Give the entries again, word for word.

### EXCERPTED DATA

________

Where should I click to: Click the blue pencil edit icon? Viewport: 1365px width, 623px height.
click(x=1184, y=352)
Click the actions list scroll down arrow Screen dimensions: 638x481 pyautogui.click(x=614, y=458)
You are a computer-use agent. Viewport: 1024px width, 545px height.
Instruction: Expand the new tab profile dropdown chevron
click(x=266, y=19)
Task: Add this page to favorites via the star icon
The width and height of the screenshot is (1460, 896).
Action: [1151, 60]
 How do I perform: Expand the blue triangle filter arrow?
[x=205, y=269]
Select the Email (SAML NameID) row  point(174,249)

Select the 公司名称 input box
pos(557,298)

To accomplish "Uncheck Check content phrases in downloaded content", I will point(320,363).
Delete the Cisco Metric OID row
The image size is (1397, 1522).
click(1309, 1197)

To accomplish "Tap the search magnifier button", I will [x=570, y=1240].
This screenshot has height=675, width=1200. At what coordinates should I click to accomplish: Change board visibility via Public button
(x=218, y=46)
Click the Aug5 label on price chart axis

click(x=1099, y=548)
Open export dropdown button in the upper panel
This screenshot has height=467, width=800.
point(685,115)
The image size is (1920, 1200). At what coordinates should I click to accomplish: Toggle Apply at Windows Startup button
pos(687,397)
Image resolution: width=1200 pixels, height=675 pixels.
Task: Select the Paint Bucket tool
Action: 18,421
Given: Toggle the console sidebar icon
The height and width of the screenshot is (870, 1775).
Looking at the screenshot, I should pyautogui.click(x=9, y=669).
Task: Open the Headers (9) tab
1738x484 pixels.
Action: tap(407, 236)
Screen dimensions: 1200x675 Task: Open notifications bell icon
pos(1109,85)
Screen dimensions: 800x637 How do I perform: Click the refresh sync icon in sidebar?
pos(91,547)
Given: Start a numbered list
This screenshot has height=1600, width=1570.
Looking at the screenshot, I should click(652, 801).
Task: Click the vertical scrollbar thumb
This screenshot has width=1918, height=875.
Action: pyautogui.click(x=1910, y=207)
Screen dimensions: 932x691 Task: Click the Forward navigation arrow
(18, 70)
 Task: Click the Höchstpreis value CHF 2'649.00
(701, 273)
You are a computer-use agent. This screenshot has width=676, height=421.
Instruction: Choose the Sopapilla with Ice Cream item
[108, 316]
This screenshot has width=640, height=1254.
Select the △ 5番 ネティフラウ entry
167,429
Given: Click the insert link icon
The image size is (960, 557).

________

### TASK ANSWER
Where should I click to: Click the blue pencil edit icon? Viewport: 1365px width, 623px height.
click(x=1184, y=352)
Click the actions list scroll down arrow Screen dimensions: 638x481 pyautogui.click(x=614, y=458)
You are a computer-use agent. Viewport: 1024px width, 545px height.
Instruction: Expand the new tab profile dropdown chevron
click(x=266, y=19)
Task: Add this page to favorites via the star icon
The width and height of the screenshot is (1460, 896).
Action: [1151, 60]
 How do I perform: Expand the blue triangle filter arrow?
[x=205, y=269]
Select the Email (SAML NameID) row  point(174,249)

Select the 公司名称 input box
pos(557,298)

To accomplish "Uncheck Check content phrases in downloaded content", I will point(320,363).
Delete the Cisco Metric OID row
The image size is (1397, 1522).
click(1309, 1197)

To accomplish "Tap the search magnifier button", I will [x=570, y=1240].
This screenshot has height=675, width=1200. At what coordinates should I click to accomplish: Change board visibility via Public button
(x=218, y=46)
Click the Aug5 label on price chart axis

click(x=1099, y=548)
Open export dropdown button in the upper panel
This screenshot has height=467, width=800.
point(685,115)
The image size is (1920, 1200). At what coordinates should I click to accomplish: Toggle Apply at Windows Startup button
pos(687,397)
Image resolution: width=1200 pixels, height=675 pixels.
Task: Select the Paint Bucket tool
Action: 18,421
Given: Toggle the console sidebar icon
The height and width of the screenshot is (870, 1775).
Looking at the screenshot, I should pyautogui.click(x=9, y=669).
Task: Open the Headers (9) tab
1738x484 pixels.
Action: tap(407, 236)
Screen dimensions: 1200x675 Task: Open notifications bell icon
pos(1109,85)
Screen dimensions: 800x637 How do I perform: Click the refresh sync icon in sidebar?
pos(91,547)
Given: Start a numbered list
This screenshot has height=1600, width=1570.
Looking at the screenshot, I should click(652, 801).
Task: Click the vertical scrollbar thumb
This screenshot has width=1918, height=875.
Action: pyautogui.click(x=1910, y=207)
Screen dimensions: 932x691 Task: Click the Forward navigation arrow
(18, 70)
 Task: Click the Höchstpreis value CHF 2'649.00
(701, 273)
You are a computer-use agent. This screenshot has width=676, height=421.
Instruction: Choose the Sopapilla with Ice Cream item
[108, 316]
This screenshot has width=640, height=1254.
Select the △ 5番 ネティフラウ entry
167,429
Given: Click the insert link icon
The image size is (960, 557).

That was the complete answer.